Pro-piracy rhetoric from bluebeard himself
Written on April 30, 2003
Much has been said about Apple’s new Music Store. 99 cents / song, with DRM-enabled AAC audio files. This DRM allows you to play the song on up to 3 Macs (not computers). Unlimited CD burns, unlimited iPods. The debate has been fun on various community-based Web sites (Slashdot and other Mac-evangelist sites). Now it’s time to chime in on my opinions since they’re the only ones that matter anyways.
99 cents / song - Yeah you can pick out the songs you want. You can even preview them all for 30 seconds before you buy them. Just remember one thing: until we hear otherwise, the artist still only gets their regular percentage. The music-deal was with the Big-5, not every artist under the sun. Now take out the wholesaler and retailer and replace them in the equation with Apple. The record companies are still lining their pockets and the retail chains lose out on sales.
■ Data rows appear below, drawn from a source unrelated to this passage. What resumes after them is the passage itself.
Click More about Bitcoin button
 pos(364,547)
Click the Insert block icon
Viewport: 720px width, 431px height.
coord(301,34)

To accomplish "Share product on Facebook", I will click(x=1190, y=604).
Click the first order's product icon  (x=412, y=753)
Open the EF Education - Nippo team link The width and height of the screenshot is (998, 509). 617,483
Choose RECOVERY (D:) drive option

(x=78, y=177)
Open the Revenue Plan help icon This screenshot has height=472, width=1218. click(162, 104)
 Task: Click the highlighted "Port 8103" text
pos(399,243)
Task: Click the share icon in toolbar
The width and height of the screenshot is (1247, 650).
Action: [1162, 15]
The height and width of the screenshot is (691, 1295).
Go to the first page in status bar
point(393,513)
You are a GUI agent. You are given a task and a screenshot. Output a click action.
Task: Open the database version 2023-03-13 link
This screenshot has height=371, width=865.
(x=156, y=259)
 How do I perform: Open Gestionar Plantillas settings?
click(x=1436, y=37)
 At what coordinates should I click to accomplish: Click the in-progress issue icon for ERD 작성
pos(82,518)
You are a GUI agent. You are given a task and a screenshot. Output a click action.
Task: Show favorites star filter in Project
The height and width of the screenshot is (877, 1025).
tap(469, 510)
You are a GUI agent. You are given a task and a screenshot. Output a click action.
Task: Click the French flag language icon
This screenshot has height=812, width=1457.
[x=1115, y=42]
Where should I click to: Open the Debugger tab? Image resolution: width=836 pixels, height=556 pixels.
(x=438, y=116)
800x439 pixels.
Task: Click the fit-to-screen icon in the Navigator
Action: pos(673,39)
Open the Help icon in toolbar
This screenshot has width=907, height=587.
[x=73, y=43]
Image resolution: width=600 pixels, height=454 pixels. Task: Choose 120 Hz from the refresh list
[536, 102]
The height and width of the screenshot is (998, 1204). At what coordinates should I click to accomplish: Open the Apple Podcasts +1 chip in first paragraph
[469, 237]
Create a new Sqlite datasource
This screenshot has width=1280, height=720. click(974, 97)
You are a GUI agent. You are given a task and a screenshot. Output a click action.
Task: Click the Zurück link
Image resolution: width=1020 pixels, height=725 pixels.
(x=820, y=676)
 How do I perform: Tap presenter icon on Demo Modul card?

Outstanding sound quality - AAC is not standardized. In fact, the AAC codec doesn’t provide for DRM, either. Sure the files will be able to play on every player under the sun (eventually) and you can encode them to MP3 … oh wait, you can’t. You could cheat and burn the .m4p files to an audio cd and re-rip, but that’s silly. Let’s not forget DRM, either. So instead of going after the real "thieves" (and I use that term VERY loosely) who use Limewire or IRC to get their music, they instead HURT their honest paying customers by treating them like "thieves" and selling them DRM-enabled files.
Faster and more reliable downloads - No argument here. Even Rendevous-iTunes is fast for sharing.
I think this new service is a step in the right direction. Apple gets the big picture. People who don’t have the time to /msg leetz0r|xdcc xdcc send #1 will love this. For the rest of you, please indulge in Tim O’Reilly’s thoughts on piracy and remind yourself that Steve Jobs referred to this service as "a legal alternative". I’m still waiting for "a legitimate alternative" - one without prices that are still gouging to the consumer (and line the pockets of the true "thieves") and Digital Restrictions Management that prevents honest customers from having "unlimited personal use" of property they OWN.
Filed in: Uncategorized.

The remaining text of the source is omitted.